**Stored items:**
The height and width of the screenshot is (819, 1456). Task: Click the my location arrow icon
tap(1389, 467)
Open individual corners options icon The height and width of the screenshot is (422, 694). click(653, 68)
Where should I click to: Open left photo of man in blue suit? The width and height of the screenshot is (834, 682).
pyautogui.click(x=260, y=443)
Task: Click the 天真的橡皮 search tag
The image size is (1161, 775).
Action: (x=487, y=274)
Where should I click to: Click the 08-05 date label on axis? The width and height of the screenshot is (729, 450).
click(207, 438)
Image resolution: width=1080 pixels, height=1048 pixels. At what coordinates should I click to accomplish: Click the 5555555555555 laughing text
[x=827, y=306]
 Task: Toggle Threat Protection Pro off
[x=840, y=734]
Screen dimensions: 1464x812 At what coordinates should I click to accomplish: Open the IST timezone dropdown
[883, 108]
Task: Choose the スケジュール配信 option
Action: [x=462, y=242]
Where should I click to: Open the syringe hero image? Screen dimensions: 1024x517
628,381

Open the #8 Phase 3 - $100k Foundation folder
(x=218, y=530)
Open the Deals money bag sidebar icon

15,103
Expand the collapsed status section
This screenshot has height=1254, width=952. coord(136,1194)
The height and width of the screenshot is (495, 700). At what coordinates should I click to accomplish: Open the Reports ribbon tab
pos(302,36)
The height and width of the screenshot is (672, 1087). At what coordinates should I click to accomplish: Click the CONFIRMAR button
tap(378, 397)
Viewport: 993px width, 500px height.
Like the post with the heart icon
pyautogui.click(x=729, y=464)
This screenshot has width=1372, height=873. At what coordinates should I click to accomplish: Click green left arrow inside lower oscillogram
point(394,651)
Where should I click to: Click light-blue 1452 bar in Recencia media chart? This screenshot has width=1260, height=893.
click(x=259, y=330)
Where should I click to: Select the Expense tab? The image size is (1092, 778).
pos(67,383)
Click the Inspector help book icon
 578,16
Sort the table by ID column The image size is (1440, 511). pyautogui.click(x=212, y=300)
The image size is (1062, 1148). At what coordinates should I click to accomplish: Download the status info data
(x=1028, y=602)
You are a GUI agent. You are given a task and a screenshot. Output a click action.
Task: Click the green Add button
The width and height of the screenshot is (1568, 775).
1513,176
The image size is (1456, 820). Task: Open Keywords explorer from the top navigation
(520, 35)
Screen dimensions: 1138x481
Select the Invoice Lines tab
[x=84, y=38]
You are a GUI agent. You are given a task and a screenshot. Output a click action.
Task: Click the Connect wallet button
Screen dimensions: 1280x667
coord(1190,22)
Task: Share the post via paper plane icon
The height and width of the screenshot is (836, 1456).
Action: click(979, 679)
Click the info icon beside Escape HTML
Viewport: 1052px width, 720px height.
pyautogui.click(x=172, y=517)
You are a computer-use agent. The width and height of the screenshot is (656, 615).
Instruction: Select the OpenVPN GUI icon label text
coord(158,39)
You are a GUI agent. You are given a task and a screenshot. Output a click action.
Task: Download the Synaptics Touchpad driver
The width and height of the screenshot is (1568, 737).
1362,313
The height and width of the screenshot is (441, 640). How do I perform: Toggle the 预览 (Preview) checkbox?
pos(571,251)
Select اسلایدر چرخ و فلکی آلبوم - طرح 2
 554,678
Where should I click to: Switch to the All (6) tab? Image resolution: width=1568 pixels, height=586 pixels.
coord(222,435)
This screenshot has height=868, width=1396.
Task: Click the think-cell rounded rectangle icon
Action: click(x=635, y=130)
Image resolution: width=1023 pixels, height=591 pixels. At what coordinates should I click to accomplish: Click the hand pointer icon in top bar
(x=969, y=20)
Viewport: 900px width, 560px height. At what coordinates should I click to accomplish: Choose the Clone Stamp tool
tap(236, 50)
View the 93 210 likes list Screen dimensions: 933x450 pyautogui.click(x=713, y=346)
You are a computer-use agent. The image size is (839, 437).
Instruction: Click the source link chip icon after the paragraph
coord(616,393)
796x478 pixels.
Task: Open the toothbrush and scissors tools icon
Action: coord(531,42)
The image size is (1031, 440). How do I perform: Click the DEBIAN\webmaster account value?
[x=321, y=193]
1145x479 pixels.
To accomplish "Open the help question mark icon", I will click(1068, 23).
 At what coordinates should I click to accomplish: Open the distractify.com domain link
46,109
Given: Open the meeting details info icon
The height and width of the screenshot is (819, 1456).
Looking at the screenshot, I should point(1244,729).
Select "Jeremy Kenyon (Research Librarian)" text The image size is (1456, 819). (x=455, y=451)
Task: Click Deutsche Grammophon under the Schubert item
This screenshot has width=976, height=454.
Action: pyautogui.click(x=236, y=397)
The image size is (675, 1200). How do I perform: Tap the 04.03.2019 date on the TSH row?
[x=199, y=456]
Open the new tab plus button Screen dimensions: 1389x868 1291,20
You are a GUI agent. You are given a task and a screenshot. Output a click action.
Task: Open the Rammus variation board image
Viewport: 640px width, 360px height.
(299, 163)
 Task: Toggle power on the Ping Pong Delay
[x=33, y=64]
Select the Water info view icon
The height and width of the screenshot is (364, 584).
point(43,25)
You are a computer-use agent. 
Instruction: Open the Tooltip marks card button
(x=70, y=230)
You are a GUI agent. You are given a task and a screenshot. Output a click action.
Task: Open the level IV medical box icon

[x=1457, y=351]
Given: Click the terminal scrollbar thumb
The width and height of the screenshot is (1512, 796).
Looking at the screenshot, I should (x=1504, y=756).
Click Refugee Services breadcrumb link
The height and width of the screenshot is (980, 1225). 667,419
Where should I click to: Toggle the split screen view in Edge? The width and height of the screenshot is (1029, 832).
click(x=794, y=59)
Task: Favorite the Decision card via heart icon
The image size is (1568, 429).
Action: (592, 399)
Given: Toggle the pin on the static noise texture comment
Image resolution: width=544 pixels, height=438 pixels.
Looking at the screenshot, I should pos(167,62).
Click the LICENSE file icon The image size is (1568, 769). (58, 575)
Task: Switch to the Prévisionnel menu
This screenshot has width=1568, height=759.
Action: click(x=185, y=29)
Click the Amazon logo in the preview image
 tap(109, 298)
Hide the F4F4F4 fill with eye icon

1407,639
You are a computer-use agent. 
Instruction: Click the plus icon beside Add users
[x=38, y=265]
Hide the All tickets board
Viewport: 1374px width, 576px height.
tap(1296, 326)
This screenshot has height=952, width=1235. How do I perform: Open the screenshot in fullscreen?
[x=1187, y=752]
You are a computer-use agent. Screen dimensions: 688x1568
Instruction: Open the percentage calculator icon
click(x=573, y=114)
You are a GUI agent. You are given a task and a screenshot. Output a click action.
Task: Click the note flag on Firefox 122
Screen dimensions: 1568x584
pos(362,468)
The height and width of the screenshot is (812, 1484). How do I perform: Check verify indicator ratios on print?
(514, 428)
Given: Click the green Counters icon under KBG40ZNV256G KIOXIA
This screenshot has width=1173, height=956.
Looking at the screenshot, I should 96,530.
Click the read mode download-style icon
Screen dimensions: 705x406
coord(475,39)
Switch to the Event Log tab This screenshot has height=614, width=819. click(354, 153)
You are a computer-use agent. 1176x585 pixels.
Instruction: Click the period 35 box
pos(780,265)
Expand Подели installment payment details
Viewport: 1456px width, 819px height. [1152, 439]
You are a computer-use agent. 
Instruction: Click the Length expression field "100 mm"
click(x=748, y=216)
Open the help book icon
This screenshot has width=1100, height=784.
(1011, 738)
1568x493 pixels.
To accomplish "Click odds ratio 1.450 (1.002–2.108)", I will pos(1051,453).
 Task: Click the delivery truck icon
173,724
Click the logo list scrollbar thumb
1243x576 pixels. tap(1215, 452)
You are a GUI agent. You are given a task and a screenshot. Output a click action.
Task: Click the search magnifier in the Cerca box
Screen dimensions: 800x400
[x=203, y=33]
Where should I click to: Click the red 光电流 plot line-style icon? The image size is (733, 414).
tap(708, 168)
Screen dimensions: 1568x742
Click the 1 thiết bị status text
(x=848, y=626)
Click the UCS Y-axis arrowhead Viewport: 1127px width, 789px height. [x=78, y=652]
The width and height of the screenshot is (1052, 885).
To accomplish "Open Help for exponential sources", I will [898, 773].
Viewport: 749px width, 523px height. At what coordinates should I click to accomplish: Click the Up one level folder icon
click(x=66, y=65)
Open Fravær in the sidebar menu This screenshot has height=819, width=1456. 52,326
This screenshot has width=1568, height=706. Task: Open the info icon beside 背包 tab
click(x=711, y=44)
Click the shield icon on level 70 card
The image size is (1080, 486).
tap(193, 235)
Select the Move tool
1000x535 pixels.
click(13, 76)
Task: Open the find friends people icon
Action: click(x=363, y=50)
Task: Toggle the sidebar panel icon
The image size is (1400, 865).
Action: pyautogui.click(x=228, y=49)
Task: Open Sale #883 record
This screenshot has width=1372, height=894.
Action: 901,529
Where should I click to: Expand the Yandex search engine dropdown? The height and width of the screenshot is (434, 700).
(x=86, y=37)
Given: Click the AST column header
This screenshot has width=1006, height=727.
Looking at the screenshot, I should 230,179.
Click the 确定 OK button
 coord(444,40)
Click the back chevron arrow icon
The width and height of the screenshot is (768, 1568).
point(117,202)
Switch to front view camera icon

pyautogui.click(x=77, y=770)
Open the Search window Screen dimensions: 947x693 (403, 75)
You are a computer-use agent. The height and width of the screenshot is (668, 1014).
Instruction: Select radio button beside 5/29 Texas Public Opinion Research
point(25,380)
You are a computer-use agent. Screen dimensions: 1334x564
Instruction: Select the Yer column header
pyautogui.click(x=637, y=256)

**WHAT THE TASK ASKS:** Copy the lines exactly, starting at the first line and ending at the line that contains "Action: [x=462, y=242]", with both of those lines included.

**TASK ANSWER:**
The height and width of the screenshot is (819, 1456). Task: Click the my location arrow icon
tap(1389, 467)
Open individual corners options icon The height and width of the screenshot is (422, 694). click(653, 68)
Where should I click to: Open left photo of man in blue suit? The width and height of the screenshot is (834, 682).
pyautogui.click(x=260, y=443)
Task: Click the 天真的橡皮 search tag
The image size is (1161, 775).
Action: (x=487, y=274)
Where should I click to: Click the 08-05 date label on axis? The width and height of the screenshot is (729, 450).
click(207, 438)
Image resolution: width=1080 pixels, height=1048 pixels. At what coordinates should I click to accomplish: Click the 5555555555555 laughing text
[x=827, y=306]
 Task: Toggle Threat Protection Pro off
[x=840, y=734]
Screen dimensions: 1464x812 At what coordinates should I click to accomplish: Open the IST timezone dropdown
[883, 108]
Task: Choose the スケジュール配信 option
Action: [x=462, y=242]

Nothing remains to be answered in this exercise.